Il secondo tema riguarda invece i premi di architettura, virtuosi nella misura in cui riescono a riverberarsi oltre il "recinto" degli addetti ai lavori. Nella fattispecie, gli esiti del Premio Architettura Toscana rivelano interventi contestuali di particolare qualità. E, parallelamente, ricordiamo anche il Premio italiano di Architettura, promosso da MAXXI e Triennale di Milano, giunto anch'esso alla terza edizione, che ha laureato lo studio Modus Architects per la ristrutturazione e ampliamento della Accademia Cusanus di Bressanone (mostra dei sei progetti finalisti aperta al MAXXI fino all'11 settembre), oltre ad Atelier Remoto (Valentina Merz e Lara Monacelli Bani) come miglior giovane progettista, e ad Andrea Branzi alla carriera.

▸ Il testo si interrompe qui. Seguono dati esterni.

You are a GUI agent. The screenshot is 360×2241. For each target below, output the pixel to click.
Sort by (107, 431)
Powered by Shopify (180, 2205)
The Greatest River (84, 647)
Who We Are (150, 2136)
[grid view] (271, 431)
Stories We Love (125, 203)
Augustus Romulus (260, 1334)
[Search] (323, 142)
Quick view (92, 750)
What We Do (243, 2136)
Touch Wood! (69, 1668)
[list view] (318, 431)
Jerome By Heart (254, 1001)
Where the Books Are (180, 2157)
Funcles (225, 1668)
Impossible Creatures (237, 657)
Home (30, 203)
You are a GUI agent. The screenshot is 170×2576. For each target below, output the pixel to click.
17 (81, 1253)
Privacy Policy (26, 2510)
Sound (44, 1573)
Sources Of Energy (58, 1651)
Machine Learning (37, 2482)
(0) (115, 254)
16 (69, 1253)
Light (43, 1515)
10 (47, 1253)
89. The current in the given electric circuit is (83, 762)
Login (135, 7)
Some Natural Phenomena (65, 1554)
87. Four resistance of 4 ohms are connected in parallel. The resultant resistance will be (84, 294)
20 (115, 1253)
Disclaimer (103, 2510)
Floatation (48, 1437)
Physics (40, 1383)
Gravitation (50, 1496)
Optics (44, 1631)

Siamo poi finalmente andati a calcare il mitico suolo, finora inaccessibile, della pista del Lingotto a Torino, parzialmente trasformata in giardino; ma, al di là del gran battage sui giornali generalisti di proprietà del Gruppo GEDI (leggasi finanziaria Exor, citofonare famiglia Agnelli), non ci siamo affatto trovati di fronte alla High Line di New York, e neppure ad un surrealista parco sospeso sul tetto (tipo la Strijp S per l'ex Philips a Eindhoven).
Un miglior effetto di spaesamento sembra invece sortirlo l'allestimento della mostra fotografica sull'architettura italiana del secondo dopoguerra nel cortile di Palazzo Altemps a Roma.